NSA Welsh Sheep 2011 will be opened by a man who has become recognised as one of Wales’s foremost elder statesmen, Sir Meuric Rees.
A distinguished public figure and former Lord Lieutenant of Gwynedd, Sir Meuric has served a very full public life and has received many honours but remains at heart a farmer. His advice is always sage and his counsel is based on the wisdom of years but, as ever, when he opens the event he will be sharply focussed on the future.
A former Chairman of the Council of the Royal Welsh Agricultural Society, his links go back more than 75 years to the day when as a small boy he took his pony to the Aberystwyth Show. He brought home a white card as fourth prize and nearly sixty years later in 1990 he was, uniquely, presented with two of the Society’s most prestigious awards, its Gold Medal and the Sir Bryner Jones Memorial Award.
Sir Meuric has served on leading Welsh and UK farming organisations. These include chairing the Pwllpeirian Experimental Husbandry Farm Committee, chairing the Welsh Committee of the UK Countryside Commission, which developed into the Countryside Council for Wales, and chairing the UK Sheep Committee of the Meat and Livestock Commission.
He and his late wife, Margaret, developed a farming enterprise extending to 1800 acres overlooking the Meirionydd coast, and sold all their produce through their Tywyn Wholesale Meat Company. The farm holding is centred on his childhood home Escuan Hall, where hill land improvement was pioneered in Wales.

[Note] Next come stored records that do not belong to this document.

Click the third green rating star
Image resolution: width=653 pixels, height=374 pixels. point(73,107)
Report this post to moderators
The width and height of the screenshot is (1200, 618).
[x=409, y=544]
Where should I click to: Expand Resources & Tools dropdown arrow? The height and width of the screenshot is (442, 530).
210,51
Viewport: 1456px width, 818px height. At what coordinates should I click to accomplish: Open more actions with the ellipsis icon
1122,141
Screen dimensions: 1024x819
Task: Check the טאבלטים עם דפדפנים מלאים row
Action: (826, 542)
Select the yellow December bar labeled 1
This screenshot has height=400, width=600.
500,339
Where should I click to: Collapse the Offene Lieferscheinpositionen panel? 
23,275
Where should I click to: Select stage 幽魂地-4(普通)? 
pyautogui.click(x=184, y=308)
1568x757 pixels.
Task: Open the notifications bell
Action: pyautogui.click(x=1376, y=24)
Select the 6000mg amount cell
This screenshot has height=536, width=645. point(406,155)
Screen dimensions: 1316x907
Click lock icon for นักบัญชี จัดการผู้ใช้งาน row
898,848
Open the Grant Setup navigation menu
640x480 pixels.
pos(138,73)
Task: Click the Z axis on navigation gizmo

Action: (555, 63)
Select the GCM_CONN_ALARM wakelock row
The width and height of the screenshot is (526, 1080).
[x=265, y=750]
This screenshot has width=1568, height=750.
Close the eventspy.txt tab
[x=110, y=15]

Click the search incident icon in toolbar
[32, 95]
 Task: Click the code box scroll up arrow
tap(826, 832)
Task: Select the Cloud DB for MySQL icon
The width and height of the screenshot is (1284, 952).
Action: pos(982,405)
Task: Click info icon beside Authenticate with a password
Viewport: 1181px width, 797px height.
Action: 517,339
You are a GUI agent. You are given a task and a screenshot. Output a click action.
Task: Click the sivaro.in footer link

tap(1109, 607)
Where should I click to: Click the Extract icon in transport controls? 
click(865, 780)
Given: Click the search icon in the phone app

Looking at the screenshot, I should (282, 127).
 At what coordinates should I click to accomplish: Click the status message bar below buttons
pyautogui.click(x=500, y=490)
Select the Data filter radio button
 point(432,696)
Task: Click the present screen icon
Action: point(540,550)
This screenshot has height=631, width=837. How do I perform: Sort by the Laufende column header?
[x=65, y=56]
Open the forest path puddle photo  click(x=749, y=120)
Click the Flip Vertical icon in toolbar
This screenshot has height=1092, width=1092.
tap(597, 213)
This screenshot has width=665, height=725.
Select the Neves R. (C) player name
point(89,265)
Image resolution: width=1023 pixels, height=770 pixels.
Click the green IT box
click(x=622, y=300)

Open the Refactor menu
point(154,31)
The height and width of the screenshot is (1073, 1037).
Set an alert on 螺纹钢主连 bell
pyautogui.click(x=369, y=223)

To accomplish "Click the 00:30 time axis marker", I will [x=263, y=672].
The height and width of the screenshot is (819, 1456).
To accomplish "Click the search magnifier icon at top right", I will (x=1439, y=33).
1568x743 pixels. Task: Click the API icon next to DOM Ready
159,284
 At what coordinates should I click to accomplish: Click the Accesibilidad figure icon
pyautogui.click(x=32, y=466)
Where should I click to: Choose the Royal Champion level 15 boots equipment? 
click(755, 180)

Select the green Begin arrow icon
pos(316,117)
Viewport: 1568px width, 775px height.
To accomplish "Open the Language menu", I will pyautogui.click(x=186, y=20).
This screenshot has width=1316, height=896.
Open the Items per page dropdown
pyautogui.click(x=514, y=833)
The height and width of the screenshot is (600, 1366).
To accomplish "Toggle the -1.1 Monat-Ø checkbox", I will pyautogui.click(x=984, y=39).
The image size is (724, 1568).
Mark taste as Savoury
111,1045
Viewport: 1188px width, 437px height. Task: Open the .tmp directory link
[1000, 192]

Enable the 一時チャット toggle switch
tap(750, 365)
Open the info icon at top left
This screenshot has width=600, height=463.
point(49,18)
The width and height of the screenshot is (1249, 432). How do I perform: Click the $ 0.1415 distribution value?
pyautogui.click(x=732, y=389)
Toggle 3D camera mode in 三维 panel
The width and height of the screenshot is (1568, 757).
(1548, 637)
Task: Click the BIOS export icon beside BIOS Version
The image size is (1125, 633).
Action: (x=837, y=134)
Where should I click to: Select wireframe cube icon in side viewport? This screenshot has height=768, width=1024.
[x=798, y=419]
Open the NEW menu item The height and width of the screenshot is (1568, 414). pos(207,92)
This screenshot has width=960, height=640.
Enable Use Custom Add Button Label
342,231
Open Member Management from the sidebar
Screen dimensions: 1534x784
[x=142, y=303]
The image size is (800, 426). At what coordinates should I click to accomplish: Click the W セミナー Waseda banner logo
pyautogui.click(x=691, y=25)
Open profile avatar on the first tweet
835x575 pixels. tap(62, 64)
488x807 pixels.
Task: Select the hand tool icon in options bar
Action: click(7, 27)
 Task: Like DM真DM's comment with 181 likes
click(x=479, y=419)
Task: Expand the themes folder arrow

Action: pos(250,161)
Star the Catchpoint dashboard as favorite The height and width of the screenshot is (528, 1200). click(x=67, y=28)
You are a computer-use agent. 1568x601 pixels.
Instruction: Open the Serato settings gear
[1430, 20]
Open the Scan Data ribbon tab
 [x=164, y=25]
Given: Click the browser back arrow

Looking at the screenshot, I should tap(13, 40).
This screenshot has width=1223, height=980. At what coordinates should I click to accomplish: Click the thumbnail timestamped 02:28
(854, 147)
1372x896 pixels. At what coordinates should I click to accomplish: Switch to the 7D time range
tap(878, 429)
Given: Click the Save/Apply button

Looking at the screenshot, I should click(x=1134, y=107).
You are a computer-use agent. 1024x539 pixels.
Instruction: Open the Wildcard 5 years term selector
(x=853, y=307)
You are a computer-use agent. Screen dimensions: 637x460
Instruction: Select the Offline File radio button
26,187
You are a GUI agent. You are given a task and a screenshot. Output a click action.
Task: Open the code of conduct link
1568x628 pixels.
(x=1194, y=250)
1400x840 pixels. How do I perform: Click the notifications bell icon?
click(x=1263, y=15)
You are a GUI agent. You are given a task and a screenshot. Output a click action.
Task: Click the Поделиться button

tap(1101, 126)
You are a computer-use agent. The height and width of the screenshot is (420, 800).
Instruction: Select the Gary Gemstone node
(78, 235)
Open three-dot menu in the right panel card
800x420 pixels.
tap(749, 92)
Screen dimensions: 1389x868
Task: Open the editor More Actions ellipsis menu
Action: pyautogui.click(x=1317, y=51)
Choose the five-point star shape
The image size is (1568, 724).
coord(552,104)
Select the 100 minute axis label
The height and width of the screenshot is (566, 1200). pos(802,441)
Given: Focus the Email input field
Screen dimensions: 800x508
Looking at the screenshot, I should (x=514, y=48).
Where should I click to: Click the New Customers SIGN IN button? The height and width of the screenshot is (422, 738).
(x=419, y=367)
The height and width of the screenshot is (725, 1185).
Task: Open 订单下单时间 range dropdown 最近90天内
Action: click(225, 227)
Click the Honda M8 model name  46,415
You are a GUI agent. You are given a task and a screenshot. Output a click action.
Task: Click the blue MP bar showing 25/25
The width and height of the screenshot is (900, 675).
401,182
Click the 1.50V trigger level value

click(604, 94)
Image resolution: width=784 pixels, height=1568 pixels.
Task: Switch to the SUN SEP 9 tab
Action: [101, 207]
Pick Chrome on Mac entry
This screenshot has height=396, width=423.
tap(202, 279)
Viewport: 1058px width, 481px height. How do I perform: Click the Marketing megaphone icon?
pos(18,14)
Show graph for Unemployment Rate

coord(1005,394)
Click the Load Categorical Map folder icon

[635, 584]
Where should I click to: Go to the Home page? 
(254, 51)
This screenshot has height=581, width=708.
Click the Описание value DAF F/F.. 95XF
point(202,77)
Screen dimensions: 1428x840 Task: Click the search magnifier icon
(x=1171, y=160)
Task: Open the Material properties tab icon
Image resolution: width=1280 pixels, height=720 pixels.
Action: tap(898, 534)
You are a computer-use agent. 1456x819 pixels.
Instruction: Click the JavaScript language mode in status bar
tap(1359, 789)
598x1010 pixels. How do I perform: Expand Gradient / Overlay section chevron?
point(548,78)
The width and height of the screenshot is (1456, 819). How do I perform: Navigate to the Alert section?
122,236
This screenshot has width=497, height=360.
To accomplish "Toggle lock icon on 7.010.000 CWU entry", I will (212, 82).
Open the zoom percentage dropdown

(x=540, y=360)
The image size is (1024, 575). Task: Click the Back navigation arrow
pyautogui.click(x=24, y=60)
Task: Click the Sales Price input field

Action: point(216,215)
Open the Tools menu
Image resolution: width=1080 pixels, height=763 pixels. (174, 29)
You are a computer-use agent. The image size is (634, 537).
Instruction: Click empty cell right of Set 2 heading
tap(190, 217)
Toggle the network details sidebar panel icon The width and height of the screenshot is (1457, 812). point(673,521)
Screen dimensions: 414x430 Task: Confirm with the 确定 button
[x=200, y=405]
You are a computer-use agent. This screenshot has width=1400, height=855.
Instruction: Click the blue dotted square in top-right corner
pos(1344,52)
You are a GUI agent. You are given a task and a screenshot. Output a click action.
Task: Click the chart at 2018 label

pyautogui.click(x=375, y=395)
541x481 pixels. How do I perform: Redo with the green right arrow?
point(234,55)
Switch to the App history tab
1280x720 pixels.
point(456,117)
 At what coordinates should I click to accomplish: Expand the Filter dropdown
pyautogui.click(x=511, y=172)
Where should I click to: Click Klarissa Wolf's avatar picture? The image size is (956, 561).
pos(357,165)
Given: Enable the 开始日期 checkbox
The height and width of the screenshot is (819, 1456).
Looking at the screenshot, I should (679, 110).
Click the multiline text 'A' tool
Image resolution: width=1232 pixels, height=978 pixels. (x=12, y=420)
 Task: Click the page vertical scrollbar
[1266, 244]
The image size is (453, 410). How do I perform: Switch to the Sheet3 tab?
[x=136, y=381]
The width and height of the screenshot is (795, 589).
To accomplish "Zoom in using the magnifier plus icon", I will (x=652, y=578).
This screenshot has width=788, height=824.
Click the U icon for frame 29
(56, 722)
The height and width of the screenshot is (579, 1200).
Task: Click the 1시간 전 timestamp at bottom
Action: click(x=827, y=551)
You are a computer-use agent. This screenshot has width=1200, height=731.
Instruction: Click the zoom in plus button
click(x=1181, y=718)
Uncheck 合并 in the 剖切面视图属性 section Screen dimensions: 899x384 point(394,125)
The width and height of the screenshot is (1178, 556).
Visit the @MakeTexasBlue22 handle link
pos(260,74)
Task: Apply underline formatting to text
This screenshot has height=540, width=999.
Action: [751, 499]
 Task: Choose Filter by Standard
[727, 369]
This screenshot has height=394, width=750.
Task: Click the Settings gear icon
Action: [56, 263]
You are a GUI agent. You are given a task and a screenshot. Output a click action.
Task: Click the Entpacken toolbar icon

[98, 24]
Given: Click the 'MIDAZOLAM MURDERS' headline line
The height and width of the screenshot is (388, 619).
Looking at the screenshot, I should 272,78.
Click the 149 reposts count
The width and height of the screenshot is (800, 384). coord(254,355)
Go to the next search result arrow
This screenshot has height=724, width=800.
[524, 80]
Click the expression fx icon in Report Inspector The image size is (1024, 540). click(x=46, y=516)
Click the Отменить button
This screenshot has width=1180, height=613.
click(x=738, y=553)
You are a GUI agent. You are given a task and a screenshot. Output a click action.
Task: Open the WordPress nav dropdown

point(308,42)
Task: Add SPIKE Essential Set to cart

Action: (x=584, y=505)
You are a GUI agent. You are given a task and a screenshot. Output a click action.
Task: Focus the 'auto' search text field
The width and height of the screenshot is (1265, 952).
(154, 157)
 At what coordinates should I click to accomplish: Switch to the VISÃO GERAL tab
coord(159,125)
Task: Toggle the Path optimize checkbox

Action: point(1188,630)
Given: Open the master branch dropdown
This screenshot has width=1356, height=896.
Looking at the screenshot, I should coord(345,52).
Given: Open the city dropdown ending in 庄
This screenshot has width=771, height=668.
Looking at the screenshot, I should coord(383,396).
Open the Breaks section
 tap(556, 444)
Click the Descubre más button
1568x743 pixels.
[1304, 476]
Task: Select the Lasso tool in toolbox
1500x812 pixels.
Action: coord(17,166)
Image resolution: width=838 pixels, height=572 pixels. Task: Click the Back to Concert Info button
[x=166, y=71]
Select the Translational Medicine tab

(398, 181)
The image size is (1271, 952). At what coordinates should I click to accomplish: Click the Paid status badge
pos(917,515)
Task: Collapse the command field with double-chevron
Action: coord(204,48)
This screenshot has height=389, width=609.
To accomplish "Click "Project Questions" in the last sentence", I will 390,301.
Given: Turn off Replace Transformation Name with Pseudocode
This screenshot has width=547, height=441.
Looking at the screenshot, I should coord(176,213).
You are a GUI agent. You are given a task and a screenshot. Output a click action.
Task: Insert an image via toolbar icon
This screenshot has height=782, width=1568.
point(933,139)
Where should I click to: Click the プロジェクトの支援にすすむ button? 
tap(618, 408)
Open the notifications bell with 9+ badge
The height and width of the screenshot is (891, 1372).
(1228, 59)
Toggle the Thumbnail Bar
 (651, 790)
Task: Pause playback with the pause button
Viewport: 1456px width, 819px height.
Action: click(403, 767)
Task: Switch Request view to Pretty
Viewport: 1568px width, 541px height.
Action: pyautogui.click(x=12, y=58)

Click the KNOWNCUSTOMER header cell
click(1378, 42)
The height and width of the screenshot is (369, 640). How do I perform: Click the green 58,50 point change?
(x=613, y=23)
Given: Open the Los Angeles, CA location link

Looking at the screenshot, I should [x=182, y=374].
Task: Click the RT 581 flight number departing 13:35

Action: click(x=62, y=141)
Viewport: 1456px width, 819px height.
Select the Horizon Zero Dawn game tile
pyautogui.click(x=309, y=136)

He says the three most significant of the many changes in farming he has witnessed are: the change from horsepower to tractor-power; the passing of the 1943 Agriculture Act and the development of IT. And while he cherishes the friendships he has made along the way, his thoughts as he opens the NSA Welsh Sheep
Event will be firmly with the future of the industry and the young people who are its lifeblood.
In his address he will stress that the NSA Welsh Sheep Event is an opportunity for farmers to stand tall and demonstrate the pride they take in the food they produce. Their work also means that the countryside has never looked better and the host farms provide an excellent example of good conservation as a result of first class food production.
He adds: “We can take pride in our achievements, primarily as food producers, but also as custodians of the countryside.”